When highway use is toll free, drivers only consider their own costs, not other costs to society. When there is no toll, drivers only consider their costs, like gas and travel time, to use the congested highway. This causes social marginal costs (a combination of private and external costs) to exceed social marginal benefits (a combination of private and external benefits), which results in an inefficient overuse of the highway.

  • Congestion pricing through tolls helps reduce the inefficient use of highways. A toll can be set to equate social marginal costs and benefits, allowing for more efficient use of highway resources. 
  • Equating social marginal costs and benefits means drivers consider the costs they bear and the externalities they put on other drivers by driving on the congested road.
  • With congestion pricing, drivers are encouraged to consider not only the costs to drive on the road, but also the congestion they may add, since the toll increases as the road becomes more congested.

Congestion prices can be adjusted to the flow of traffic. Under a VMT charge, drivers pay a toll that is based on a combination of congestion and distance driven on the road.

  • In addition, truckers could be charged by axle weight to account for their trucks’ damage to the road. Truckers would then be incentivized to shift to vehicles with more axles, which would do less damage to roads and help reduce maintenance costs.

Even when costs and benefits are explained to commuters, opposition to congestion pricing can still persist. Policymakers can overcome this opposition by examining how drivers and policymakers understand costs and benefits when using congestion pricing. This can be achieved through voluntary programs or pilot programs of congestion pricing. One example of a voluntary program is the VMT pricing model implemented by the Oregon Department of Transportation in 2015, where participants receive a tax credit for participating.

Congestion Pricing Works with Other Highway Transportation Reforms

Congestion pricing can be an important part of a broader agenda to improve the transportation system in ways that benefit society.

Reforms to highway spending are also important.
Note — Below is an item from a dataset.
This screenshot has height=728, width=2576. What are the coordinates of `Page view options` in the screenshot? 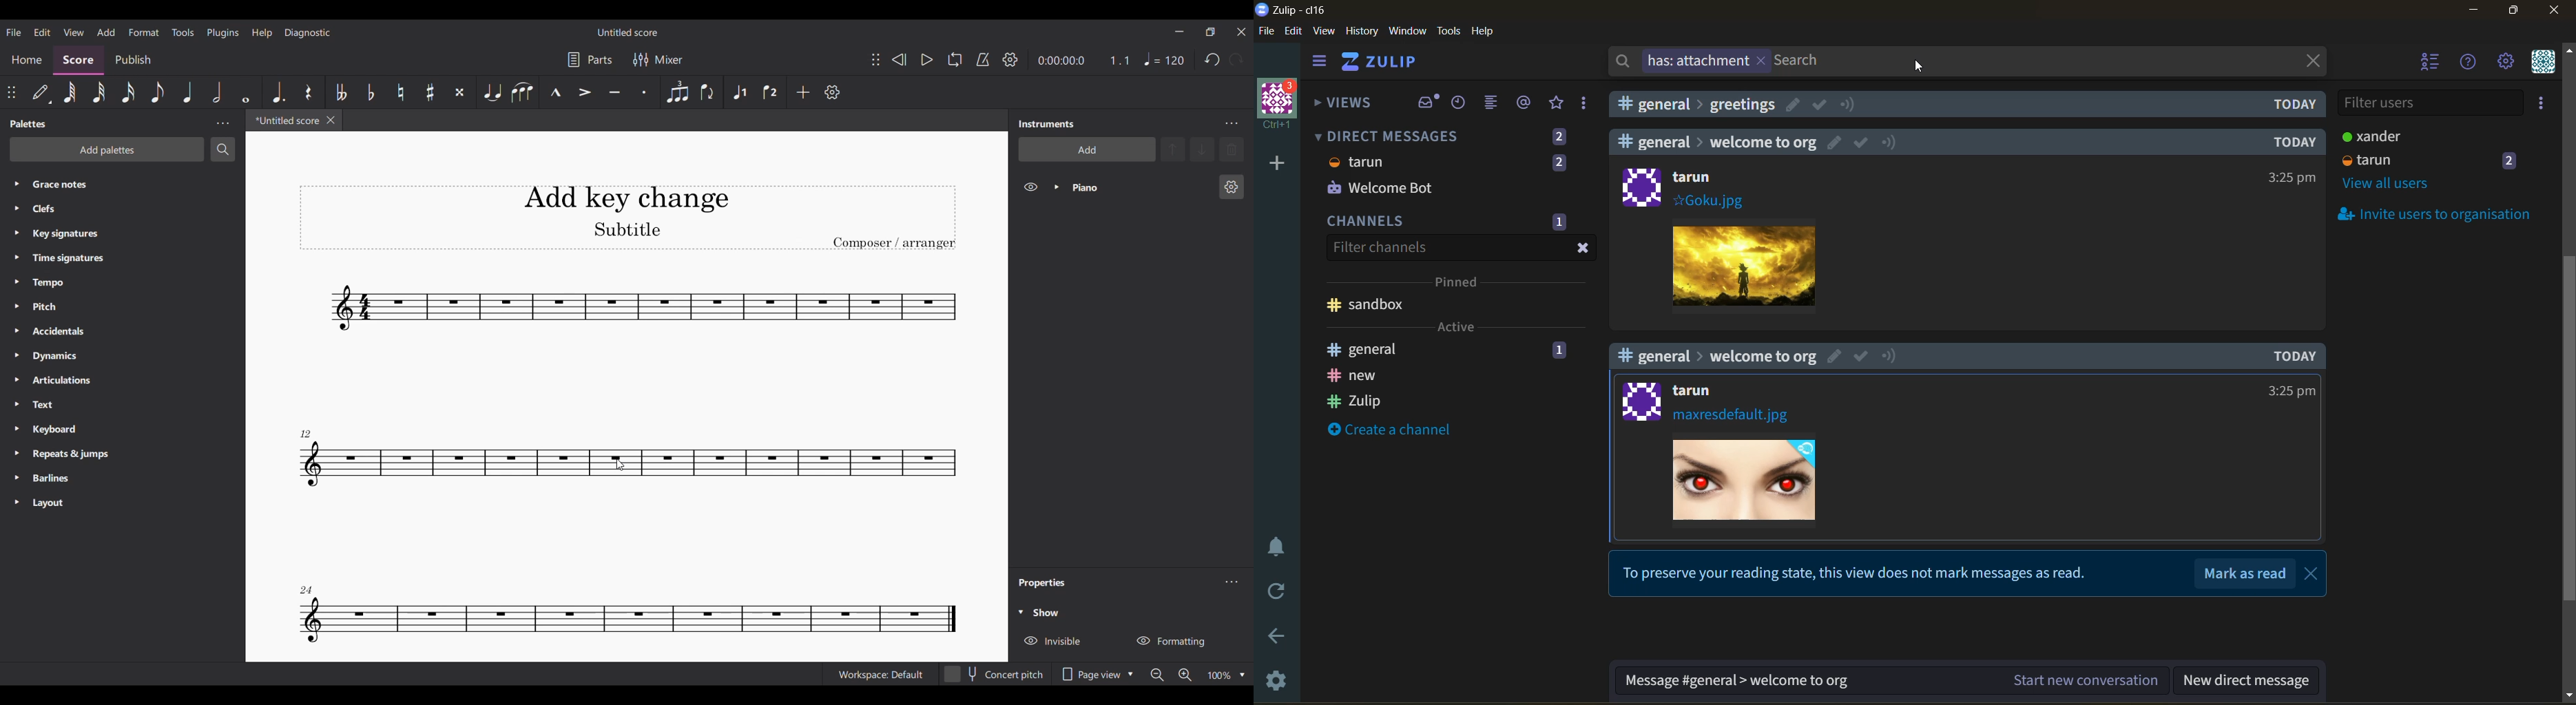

If tolls are used to maintain the road and improve its quality, other reforms to highway spending will also be needed. Some drivers will prefer more spending on other modes of transportation, while others will prefer to see highway capacity expanded. These differences in preferences are not unique to congestion pricing, however, and they must be considered whenever highway funding is increased or changed.
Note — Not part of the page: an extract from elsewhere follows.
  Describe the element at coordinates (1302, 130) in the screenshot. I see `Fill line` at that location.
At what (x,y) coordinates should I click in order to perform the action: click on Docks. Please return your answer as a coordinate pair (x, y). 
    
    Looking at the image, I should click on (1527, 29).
Governments should be more transparent in how they spend taxpayer dollars on transportation. The important point for taxpayers to understand is that all transportation revenues (including those gained from tolls) are fungible; toll revenues must be spent as promised and not used for other types of spending. If taxpayers cannot trust elected officials to spend tax revenue as promised, the perceived benefits of congestion pricing drop significantly. This implies that state transportation departments should take a customer service approach toward drivers and make processes as transparent as possible.

Other technological improvements can also help reduce congestion. Cars and smartphones are now able to warn drivers of traffic problems and suggest alternate routes, allowing drivers to spend less time in their cars. New technology, including widespread adoption of driverless vehicles, could also reduce highway congestion by greatly improving the flow of traffic and reducing vehicle accidents without significantly increasing the monetary cost of commuting.

Policy Lessons and Conclusions

Congestion pricing through a VMT charge will hopefully become more popular as drivers learn more about its benefits and as concerns of policymakers and the public are alleviated. Congestion pricing systems will continue to improve, and drivers will learn from experiences with the systems. Objections that VMT charges are regressive could be addressed with reductions in other regressive taxes, like gas taxes or sales taxes. VMT charges could eventually be made permanent and replace the gas tax altogether.